**WHAT IS EXPECTED**
Rewrite the lines from the first line through the line containing "pyautogui.click(x=131, y=181)" as a numbered list, with blank lines left out.

[Data on locating visible targets]
— BEGIN —

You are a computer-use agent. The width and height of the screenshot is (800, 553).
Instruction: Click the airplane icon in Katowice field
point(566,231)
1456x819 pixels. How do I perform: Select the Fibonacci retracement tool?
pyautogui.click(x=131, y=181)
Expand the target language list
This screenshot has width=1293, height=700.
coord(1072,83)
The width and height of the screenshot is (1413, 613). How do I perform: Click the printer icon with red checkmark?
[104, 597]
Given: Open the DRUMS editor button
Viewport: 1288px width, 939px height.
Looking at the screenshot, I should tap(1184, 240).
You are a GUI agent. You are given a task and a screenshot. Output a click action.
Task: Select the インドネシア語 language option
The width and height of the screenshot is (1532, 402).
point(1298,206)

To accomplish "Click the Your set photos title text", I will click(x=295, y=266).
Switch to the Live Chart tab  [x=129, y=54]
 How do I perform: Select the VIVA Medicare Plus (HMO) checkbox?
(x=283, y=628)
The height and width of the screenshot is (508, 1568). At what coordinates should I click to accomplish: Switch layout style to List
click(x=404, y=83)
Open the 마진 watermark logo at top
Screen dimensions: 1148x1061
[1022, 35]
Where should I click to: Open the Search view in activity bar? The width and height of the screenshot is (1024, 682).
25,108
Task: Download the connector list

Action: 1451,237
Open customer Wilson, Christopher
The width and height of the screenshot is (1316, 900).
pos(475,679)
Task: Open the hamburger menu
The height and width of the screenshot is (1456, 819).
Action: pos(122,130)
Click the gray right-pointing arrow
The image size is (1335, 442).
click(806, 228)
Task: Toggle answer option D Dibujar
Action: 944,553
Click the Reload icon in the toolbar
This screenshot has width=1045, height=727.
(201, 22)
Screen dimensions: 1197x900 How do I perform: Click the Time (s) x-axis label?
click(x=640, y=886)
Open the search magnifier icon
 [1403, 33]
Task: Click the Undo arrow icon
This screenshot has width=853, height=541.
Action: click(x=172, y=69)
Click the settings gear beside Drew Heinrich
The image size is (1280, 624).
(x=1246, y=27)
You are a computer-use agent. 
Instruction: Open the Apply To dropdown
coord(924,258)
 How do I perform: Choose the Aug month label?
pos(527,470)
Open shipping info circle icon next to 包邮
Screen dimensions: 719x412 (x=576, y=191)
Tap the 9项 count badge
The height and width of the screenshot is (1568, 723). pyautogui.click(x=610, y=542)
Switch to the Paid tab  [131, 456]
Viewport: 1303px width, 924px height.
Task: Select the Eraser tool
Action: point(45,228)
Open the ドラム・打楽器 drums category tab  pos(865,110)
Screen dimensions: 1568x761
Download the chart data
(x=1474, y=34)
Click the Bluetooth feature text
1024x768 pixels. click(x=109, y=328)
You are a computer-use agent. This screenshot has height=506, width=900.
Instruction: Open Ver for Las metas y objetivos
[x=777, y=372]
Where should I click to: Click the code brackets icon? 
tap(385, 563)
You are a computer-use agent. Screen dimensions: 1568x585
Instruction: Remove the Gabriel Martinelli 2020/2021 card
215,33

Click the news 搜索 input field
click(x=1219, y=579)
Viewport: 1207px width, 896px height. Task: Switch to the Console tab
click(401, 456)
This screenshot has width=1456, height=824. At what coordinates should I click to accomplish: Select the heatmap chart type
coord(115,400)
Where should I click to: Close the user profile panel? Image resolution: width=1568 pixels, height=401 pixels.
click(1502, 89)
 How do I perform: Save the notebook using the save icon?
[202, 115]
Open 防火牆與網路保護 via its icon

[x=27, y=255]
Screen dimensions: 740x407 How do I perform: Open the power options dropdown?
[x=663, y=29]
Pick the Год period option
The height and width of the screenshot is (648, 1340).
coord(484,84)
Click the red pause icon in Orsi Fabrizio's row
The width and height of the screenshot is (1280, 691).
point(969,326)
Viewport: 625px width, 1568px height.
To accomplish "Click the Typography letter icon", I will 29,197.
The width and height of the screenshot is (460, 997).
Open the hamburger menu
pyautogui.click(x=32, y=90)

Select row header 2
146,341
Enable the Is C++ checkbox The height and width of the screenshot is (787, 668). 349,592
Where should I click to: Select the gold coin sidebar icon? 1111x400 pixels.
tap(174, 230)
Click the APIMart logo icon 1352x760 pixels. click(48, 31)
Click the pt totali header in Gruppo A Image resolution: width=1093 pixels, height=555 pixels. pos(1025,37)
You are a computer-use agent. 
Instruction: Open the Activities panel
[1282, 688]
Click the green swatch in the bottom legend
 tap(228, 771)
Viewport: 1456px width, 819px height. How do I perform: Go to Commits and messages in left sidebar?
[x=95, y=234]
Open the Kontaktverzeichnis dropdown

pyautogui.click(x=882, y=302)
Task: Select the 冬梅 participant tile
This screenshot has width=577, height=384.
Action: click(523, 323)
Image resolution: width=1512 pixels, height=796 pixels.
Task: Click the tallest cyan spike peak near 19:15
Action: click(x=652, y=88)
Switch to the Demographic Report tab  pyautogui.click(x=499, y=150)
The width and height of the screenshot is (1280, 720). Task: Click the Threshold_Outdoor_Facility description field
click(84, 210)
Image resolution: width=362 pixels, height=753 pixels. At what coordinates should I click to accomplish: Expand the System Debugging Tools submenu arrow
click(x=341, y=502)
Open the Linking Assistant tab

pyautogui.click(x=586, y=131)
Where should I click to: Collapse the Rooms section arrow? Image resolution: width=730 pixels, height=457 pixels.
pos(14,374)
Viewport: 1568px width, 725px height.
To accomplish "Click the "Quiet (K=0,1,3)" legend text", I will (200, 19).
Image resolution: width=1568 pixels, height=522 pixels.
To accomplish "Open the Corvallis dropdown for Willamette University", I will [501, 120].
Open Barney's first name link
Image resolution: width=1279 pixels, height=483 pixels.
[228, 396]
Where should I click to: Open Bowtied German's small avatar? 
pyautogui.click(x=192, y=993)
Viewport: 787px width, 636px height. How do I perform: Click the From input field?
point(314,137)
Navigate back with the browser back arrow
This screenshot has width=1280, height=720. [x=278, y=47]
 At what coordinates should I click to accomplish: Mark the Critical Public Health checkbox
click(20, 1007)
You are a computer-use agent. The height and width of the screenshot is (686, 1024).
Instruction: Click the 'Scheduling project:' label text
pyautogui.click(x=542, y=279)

— END —

**SOLUTION FOR THIS PROBLEM**
1. You are a computer-use agent. The width and height of the screenshot is (800, 553).
2. Instruction: Click the airplane icon in Katowice field
3. point(566,231)
4. 1456x819 pixels. How do I perform: Select the Fibonacci retracement tool?
5. pyautogui.click(x=131, y=181)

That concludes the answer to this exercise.